Minimum Wage Increases Will Impact Our Businesses

 

Over the last few years, franchisees have had to deal with many changes within the 7-Eleven system that have affected our bottom lines. Credit card fees and gasoline commission changes are two that quickly come to mind. But there is one change on the horizon that will severely impact our businesses in the coming months and years, and that is the wave of minimum wage increases sweeping across the country.

In January and throughout the first half of 2015, many states and cities will begin to gradually increase their minimum wages over several years until they reach the set-upon goal. Some of these increases were implemented by local politicians acting to appease their constituents, while other minimum wage hikes were put up for vote and passed by the local populace.

So far, Seattle and San Francisco have the highest increase of any municipality at $15 per hour by 2018. Voters in Alaska, Nebraska, South Dakota and Arkansas elected in November to raise their minimum wage rates to $9.75, $9.00, $8.50 and $8.50, respectively. Chicago is going to raise its minimum wage to $13 per hour by mid-2019, and Oakland is going up to $12.25 starting in March. All of this just happened in the last two months, and the trend is going to continue because it’s a popular thing for legislators to do. No matter the amount of the increase, these higher minimum wages will have a tremendous adverse affect on our businesses.

An example: suppose you have a day with a couple of double coverage shifts and one single coverage shift. That’s a 40-hour payroll day. If the minimum wage goes up a dollar—assuming that you’re paying your employees the minimum, which isn’t the case in most instances—you’re looking at $1,200 to $1,500 per month in increased payroll. That’s $14,000 to $18,000 a year per store, and these are very conservative numbers. Most stores have higher payroll hours per day, and this is just strictly including the day you have double coverage during the day and single coverage at night. I’m not even counting managers or the employees you may be paying above the minimum, who would no doubt also expect a raise to keep them above the minimum wage.

For a store with a net income of $50,000 to $60,000, a payroll increase of $14,000 to $18,000 would mean 25-30 percent off their bottom line. That’s a big hit, and will force many of us to make some choices. The easier choice, or maybe the only choice possible, is to reduce labor hours. However, when you start cutting labor hours, that’s when you start impacting your standards, your image, and your business as a whole. I don’t think that’s a smart way to go about running a business, but faced with financial difficulties, sometimes you have no other choice.

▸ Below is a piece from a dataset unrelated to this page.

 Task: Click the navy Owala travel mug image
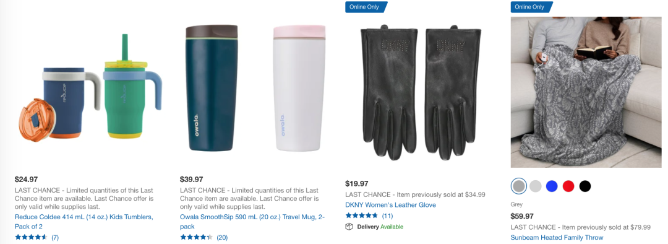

The minimum wage issue has been raised at local FOA meetings, at National Coalition Board meetings, and at a recent meeting with SEI higher ups in Dallas, including Joe DePinto. Our CEO said he understands this is a huge issue and he understands how this is impacting the system, and is committed to putting some resources behind developing a solution. I’m hoping SEI will be open-minded to help stores stay functional and continue to do business, especially the lower-volume stores. There is going to be a pinch, and our franchisor will not be immune because of its corporate stores and because it might very well have to reverse some of its policy changes so franchisees can stay afloat—like the credit card fee. We can only increase our prices so much to compensate for the higher minimum wages, so a creative solution is definitely needed. The only good news is that the minimum wage increases are also affecting our competitors, so they’re in the same boat as we are.

I would love to pay my employees $18-$20 per hour, but the reality is I can’t afford to do so. Unfortunately, this is an industry that consists primarily of a minimum wage workforce. To those franchisees in areas where the minimum wage has already been raised, I recommend you talk to, and team up with, your local FOA. Together you should begin a dialogue with your local SEI management to work on a solution while the National Coalition and SEI executives in Dallas do the same on the national level.

The minimum wage increase trend is a serious issue. I can’t downplay the impact. Many other issues we deal with have some gray area, but this is clearly black and white.